§ Data shown
──────
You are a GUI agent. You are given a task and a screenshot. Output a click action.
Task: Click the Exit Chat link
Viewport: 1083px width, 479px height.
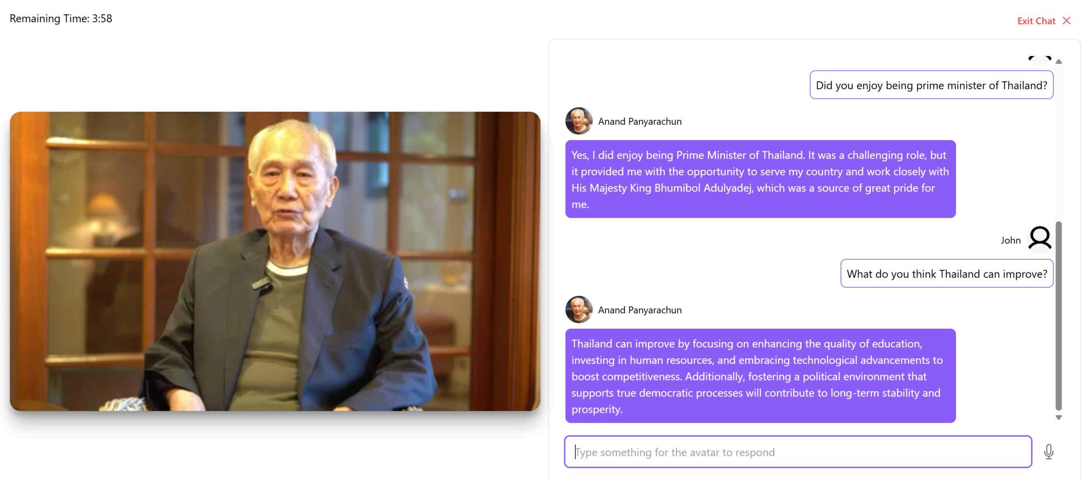click(1036, 21)
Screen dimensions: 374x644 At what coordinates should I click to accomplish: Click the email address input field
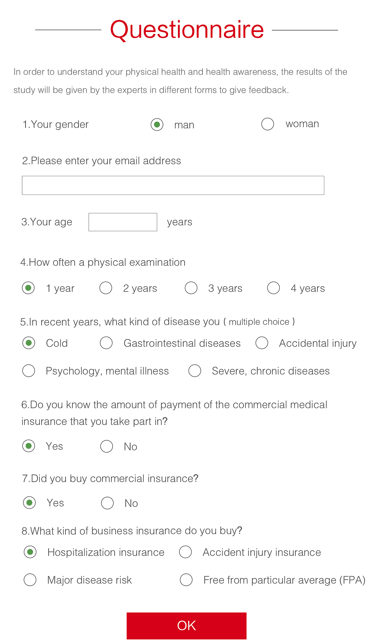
──────
Write out all the lines above again, requests included, moving each answer's click point by adding 76 to both of its coordinates. Leave the pictures out.

§ Answer
You are a GUI agent. You are given a task and a screenshot. Output a click action.
Task: Click the Exit Chat link
Viewport: 1083px width, 479px height.
click(1112, 97)
Screen dimensions: 374x644 At what coordinates should I click to accomplish: Click the email address input field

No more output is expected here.